**The data:**
□ □ □

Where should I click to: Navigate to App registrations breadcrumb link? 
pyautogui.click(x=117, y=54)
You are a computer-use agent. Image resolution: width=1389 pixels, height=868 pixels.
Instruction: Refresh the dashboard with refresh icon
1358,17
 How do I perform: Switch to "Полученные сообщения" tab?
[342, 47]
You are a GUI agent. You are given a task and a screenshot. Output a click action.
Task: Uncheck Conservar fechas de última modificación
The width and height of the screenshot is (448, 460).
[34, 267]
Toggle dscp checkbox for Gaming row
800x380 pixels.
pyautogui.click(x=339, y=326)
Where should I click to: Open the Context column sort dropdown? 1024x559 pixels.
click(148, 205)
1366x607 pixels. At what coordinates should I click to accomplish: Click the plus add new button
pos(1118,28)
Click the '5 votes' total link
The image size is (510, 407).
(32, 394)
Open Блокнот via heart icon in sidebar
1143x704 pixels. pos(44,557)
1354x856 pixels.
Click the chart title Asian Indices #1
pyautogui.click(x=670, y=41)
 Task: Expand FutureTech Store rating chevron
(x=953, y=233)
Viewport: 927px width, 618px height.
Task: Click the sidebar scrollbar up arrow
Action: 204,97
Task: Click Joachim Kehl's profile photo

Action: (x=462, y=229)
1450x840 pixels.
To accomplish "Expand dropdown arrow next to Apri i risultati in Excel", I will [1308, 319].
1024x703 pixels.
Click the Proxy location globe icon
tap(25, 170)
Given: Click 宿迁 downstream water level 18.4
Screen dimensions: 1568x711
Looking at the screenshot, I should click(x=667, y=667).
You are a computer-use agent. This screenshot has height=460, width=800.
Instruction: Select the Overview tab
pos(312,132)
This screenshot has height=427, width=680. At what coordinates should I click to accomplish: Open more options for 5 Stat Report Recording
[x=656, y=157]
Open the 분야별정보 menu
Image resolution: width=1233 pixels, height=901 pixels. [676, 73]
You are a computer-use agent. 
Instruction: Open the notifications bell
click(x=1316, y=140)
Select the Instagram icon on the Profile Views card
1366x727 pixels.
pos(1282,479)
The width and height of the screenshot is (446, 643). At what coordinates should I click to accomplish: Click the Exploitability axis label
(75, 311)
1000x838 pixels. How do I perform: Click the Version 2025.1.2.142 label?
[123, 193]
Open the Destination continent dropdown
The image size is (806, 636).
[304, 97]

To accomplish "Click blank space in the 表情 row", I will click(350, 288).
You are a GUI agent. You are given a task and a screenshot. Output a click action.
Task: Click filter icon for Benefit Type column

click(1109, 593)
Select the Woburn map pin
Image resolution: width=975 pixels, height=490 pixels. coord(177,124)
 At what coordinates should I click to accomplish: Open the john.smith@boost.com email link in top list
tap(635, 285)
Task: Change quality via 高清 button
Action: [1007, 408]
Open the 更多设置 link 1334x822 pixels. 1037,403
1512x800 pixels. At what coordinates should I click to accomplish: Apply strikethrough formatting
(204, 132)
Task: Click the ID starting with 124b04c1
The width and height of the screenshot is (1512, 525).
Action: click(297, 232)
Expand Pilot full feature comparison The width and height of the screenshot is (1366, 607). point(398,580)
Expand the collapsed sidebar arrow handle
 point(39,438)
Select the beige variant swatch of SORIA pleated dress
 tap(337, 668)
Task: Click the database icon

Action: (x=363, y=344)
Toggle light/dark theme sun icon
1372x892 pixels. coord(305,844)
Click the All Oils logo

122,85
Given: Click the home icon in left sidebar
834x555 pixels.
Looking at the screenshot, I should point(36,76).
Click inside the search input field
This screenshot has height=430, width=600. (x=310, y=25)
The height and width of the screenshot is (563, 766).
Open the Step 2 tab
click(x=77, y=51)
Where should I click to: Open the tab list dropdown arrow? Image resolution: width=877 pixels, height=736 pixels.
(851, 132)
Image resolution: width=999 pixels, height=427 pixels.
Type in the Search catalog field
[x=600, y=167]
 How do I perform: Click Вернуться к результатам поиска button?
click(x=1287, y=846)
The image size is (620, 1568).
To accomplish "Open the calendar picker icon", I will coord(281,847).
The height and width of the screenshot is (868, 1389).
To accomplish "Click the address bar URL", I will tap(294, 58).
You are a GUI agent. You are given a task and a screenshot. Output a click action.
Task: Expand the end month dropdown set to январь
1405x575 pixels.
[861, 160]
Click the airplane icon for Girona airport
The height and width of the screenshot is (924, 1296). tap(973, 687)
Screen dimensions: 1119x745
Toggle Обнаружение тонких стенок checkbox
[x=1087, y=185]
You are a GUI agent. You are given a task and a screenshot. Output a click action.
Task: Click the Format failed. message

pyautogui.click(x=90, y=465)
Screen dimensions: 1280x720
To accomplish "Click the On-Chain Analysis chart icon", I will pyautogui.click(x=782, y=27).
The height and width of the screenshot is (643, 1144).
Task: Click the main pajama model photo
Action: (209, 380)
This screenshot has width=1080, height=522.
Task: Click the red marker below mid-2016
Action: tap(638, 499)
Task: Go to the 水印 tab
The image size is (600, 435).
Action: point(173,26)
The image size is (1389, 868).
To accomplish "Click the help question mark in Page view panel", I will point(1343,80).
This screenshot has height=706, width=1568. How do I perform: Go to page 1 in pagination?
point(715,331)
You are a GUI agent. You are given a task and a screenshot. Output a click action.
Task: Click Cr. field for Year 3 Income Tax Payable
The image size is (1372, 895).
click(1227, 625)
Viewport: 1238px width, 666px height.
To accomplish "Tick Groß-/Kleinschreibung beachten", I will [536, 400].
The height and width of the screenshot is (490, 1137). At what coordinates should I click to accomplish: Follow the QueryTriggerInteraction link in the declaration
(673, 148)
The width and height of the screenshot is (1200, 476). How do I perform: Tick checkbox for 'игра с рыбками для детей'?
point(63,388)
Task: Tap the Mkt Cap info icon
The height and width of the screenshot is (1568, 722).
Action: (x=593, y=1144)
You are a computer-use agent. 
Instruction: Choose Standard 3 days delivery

□ □ □

From the first line to the last, return the data exactly.

Where should I click to: Navigate to App registrations breadcrumb link? 
pyautogui.click(x=117, y=54)
You are a computer-use agent. Image resolution: width=1389 pixels, height=868 pixels.
Instruction: Refresh the dashboard with refresh icon
1358,17
 How do I perform: Switch to "Полученные сообщения" tab?
[342, 47]
You are a GUI agent. You are given a task and a screenshot. Output a click action.
Task: Uncheck Conservar fechas de última modificación
The width and height of the screenshot is (448, 460).
[34, 267]
Toggle dscp checkbox for Gaming row
800x380 pixels.
pyautogui.click(x=339, y=326)
Where should I click to: Open the Context column sort dropdown? 1024x559 pixels.
click(148, 205)
1366x607 pixels. At what coordinates should I click to accomplish: Click the plus add new button
pos(1118,28)
Click the '5 votes' total link
The image size is (510, 407).
(32, 394)
Open Блокнот via heart icon in sidebar
1143x704 pixels. pos(44,557)
1354x856 pixels.
Click the chart title Asian Indices #1
pyautogui.click(x=670, y=41)
 Task: Expand FutureTech Store rating chevron
(x=953, y=233)
Viewport: 927px width, 618px height.
Task: Click the sidebar scrollbar up arrow
Action: 204,97
Task: Click Joachim Kehl's profile photo

Action: (x=462, y=229)
1450x840 pixels.
To accomplish "Expand dropdown arrow next to Apri i risultati in Excel", I will [1308, 319].
1024x703 pixels.
Click the Proxy location globe icon
tap(25, 170)
Given: Click 宿迁 downstream water level 18.4
Screen dimensions: 1568x711
Looking at the screenshot, I should click(x=667, y=667).
You are a computer-use agent. This screenshot has height=460, width=800.
Instruction: Select the Overview tab
pos(312,132)
This screenshot has height=427, width=680. At what coordinates should I click to accomplish: Open more options for 5 Stat Report Recording
[x=656, y=157]
Open the 분야별정보 menu
Image resolution: width=1233 pixels, height=901 pixels. [676, 73]
You are a computer-use agent. 
Instruction: Open the notifications bell
click(x=1316, y=140)
Select the Instagram icon on the Profile Views card
1366x727 pixels.
pos(1282,479)
The width and height of the screenshot is (446, 643). At what coordinates should I click to accomplish: Click the Exploitability axis label
(75, 311)
1000x838 pixels. How do I perform: Click the Version 2025.1.2.142 label?
[123, 193]
Open the Destination continent dropdown
The image size is (806, 636).
[304, 97]

To accomplish "Click blank space in the 表情 row", I will click(350, 288).
You are a GUI agent. You are given a task and a screenshot. Output a click action.
Task: Click filter icon for Benefit Type column

click(1109, 593)
Select the Woburn map pin
Image resolution: width=975 pixels, height=490 pixels. coord(177,124)
 At what coordinates should I click to accomplish: Open the john.smith@boost.com email link in top list
tap(635, 285)
Task: Change quality via 高清 button
Action: [1007, 408]
Open the 更多设置 link 1334x822 pixels. 1037,403
1512x800 pixels. At what coordinates should I click to accomplish: Apply strikethrough formatting
(204, 132)
Task: Click the ID starting with 124b04c1
The width and height of the screenshot is (1512, 525).
Action: click(297, 232)
Expand Pilot full feature comparison The width and height of the screenshot is (1366, 607). point(398,580)
Expand the collapsed sidebar arrow handle
 point(39,438)
Select the beige variant swatch of SORIA pleated dress
 tap(337, 668)
Task: Click the database icon

Action: (x=363, y=344)
Toggle light/dark theme sun icon
1372x892 pixels. coord(305,844)
Click the All Oils logo

122,85
Given: Click the home icon in left sidebar
834x555 pixels.
Looking at the screenshot, I should point(36,76).
Click inside the search input field
This screenshot has height=430, width=600. (x=310, y=25)
The height and width of the screenshot is (563, 766).
Open the Step 2 tab
click(x=77, y=51)
Where should I click to: Open the tab list dropdown arrow? Image resolution: width=877 pixels, height=736 pixels.
(851, 132)
Image resolution: width=999 pixels, height=427 pixels.
Type in the Search catalog field
[x=600, y=167]
 How do I perform: Click Вернуться к результатам поиска button?
click(x=1287, y=846)
The image size is (620, 1568).
To accomplish "Open the calendar picker icon", I will coord(281,847).
The height and width of the screenshot is (868, 1389).
To accomplish "Click the address bar URL", I will tap(294, 58).
You are a GUI agent. You are given a task and a screenshot. Output a click action.
Task: Expand the end month dropdown set to январь
1405x575 pixels.
[861, 160]
Click the airplane icon for Girona airport
The height and width of the screenshot is (924, 1296). tap(973, 687)
Screen dimensions: 1119x745
Toggle Обнаружение тонких стенок checkbox
[x=1087, y=185]
You are a GUI agent. You are given a task and a screenshot. Output a click action.
Task: Click the Format failed. message

pyautogui.click(x=90, y=465)
Screen dimensions: 1280x720
To accomplish "Click the On-Chain Analysis chart icon", I will pyautogui.click(x=782, y=27).
The height and width of the screenshot is (643, 1144).
Task: Click the main pajama model photo
Action: (209, 380)
This screenshot has width=1080, height=522.
Task: Click the red marker below mid-2016
Action: tap(638, 499)
Task: Go to the 水印 tab
The image size is (600, 435).
Action: point(173,26)
The image size is (1389, 868).
To accomplish "Click the help question mark in Page view panel", I will point(1343,80).
This screenshot has height=706, width=1568. How do I perform: Go to page 1 in pagination?
point(715,331)
You are a GUI agent. You are given a task and a screenshot. Output a click action.
Task: Click Cr. field for Year 3 Income Tax Payable
The image size is (1372, 895).
click(1227, 625)
Viewport: 1238px width, 666px height.
To accomplish "Tick Groß-/Kleinschreibung beachten", I will [536, 400].
The height and width of the screenshot is (490, 1137). At what coordinates should I click to accomplish: Follow the QueryTriggerInteraction link in the declaration
(673, 148)
The width and height of the screenshot is (1200, 476). How do I perform: Tick checkbox for 'игра с рыбками для детей'?
point(63,388)
Task: Tap the Mkt Cap info icon
The height and width of the screenshot is (1568, 722).
Action: (x=593, y=1144)
You are a computer-use agent. 
Instruction: Choose Standard 3 days delivery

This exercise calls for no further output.